A Terceira Turma do Superior Tribunal de Justiça (STJ) firmou entendimento de que o prazo de carência estabelecido em planos de recuperação judicial aprovados e homologados antes da entrada em vigor da nova Lei de Recuperação Judicial e Falências (Lei nº 14.112/2020) deve ser respeitado, não sendo afetado pelas novas disposições legais sobre supervisão judicial.
O colegiado do STJ, ao analisar um caso envolvendo a recuperação judicial da rede Hotéis Othon, considerou que, embora a nova lei tenha aplicação imediata aos processos pendentes, o artigo 14 do Código de Processo Civil resguarda os atos processuais já praticados e as situações jurídicas consolidadas sob a égide da legislação anterior.
No caso em questão, o plano de recuperação judicial da rede hoteleira, aprovado e concedido antes da vigência da nova lei, previa um prazo de carência de quatro anos para o início do pagamento da maior parte de suas dívidas. A lei original de 2005 (Lei nº 11.101/2005) estabelecia que o devedor permaneceria em recuperação judicial até o cumprimento de todas as obrigações previstas no plano com vencimento em até dois anos após a decisão de concessão. Com a nova legislação, o artigo 61 passou a permitir que o juiz mantivesse o devedor em recuperação até o cumprimento dessas obrigações, independentemente do período de carência.
Após a entrada em vigor da nova lei, o Tribunal de Justiça do Rio de Janeiro (TJ-RJ) determinou que o prazo de supervisão judicial da recuperação da Hotéis Othon deveria começar a correr independentemente do prazo de carência de quatro anos previsto no plano.
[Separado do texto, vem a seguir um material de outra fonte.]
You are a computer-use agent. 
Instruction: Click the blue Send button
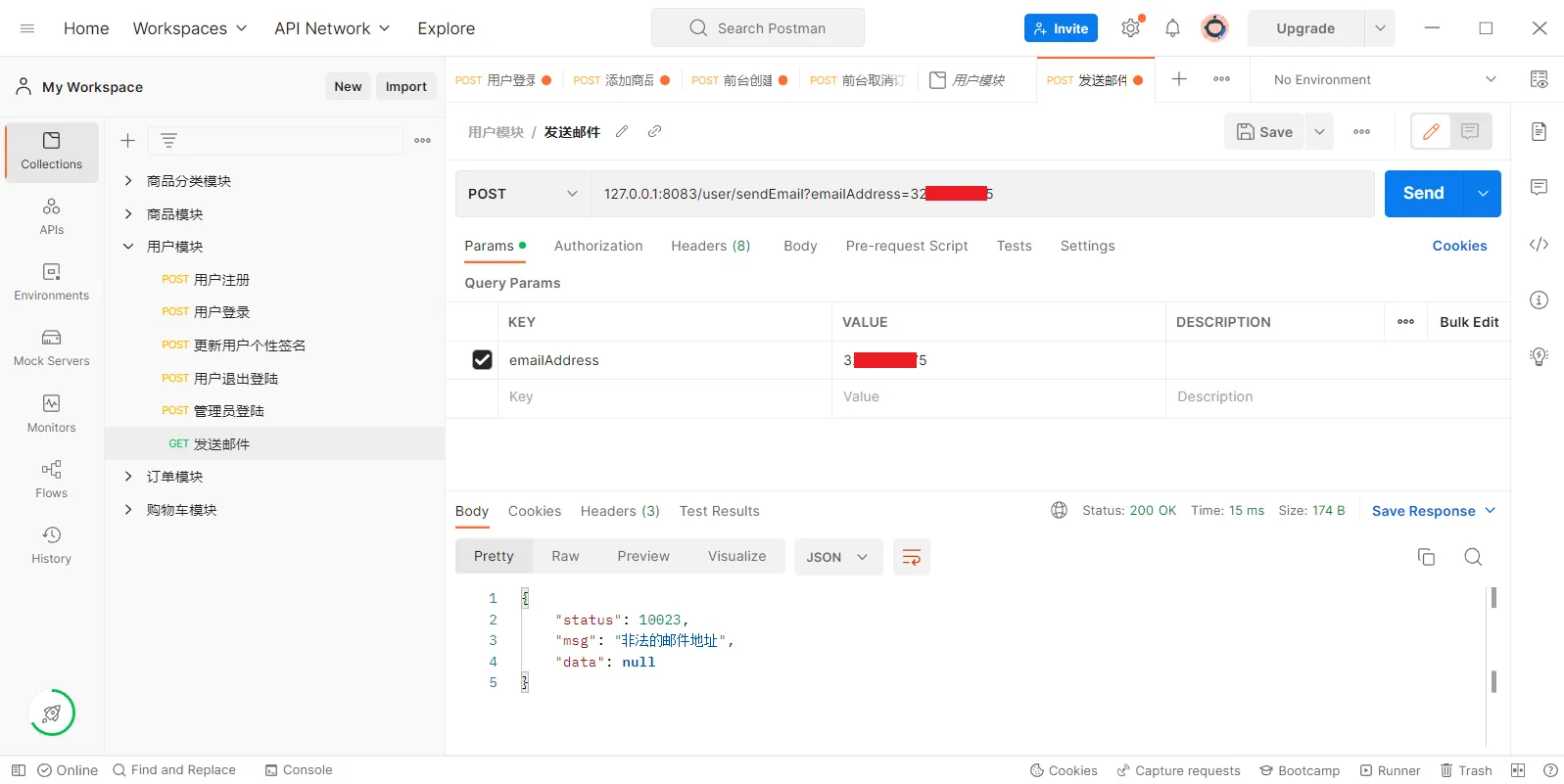point(1423,194)
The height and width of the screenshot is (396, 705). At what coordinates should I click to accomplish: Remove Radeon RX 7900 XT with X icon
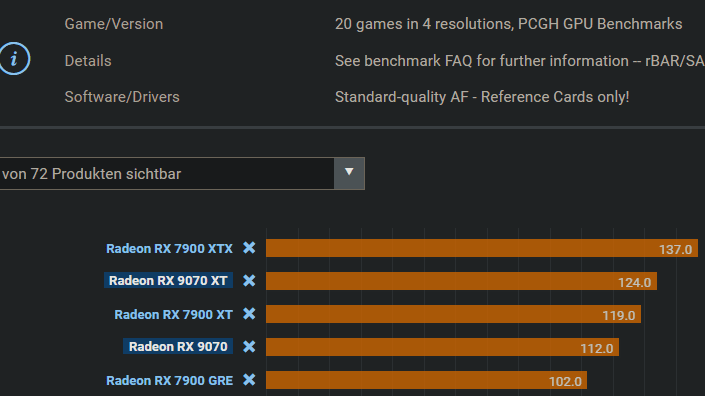click(249, 314)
A Companhia Estadual de Águas e Esgotos do Rio de Janeiro (Cedae), um dos credores da rede hoteleira, recorreu ao STJ, argumentando que a nova regra não se aplicava ao caso, uma vez que a recuperação judicial havia sido concedida sob a vigência da lei anterior. O ministro Ricardo Villas Bôas Cueva, relator do caso no STJ, acolheu os argumentos da Cedae, citando o artigo 14 do CPC e a teoria do isolamento dos atos processuais.
Apesar de concordar com a Cedae quanto à inaplicabilidade da nova regra de supervisão judicial, a Terceira Turma do STJ negou provimento ao recurso da estatal. Isso porque a Cedae também pleiteava a nulidade do prazo de carência de quatro anos concedido à Hotéis Othon. O relator considerou que esse prazo, aprovado pelos credores no plano de recuperação, não poderia ser alterado em virtude da teoria do isolamento dos atos processuais e da soberania da assembleia geral de credores.
O ministro Villas Bôas Cueva ressaltou que o TJ-RJ não poderia ter decidido sobre o início do prazo de supervisão judicial ou sobre o prazo máximo de carência previsto no plano, uma vez que essas questões são reservadas à deliberação dos credores. Ele concluiu que, mesmo não sendo aplicável a nova redação do artigo 61 da Lei nº 11.101/2005, a decisão do TJ-RJ deveria ser mantida, pois refletia a vontade dos credores ao aprovarem o plano de recuperação com o prazo de carência de 48 meses, sem qualquer ressalva quanto à prorrogação do termo inicial do prazo de supervisão judicial.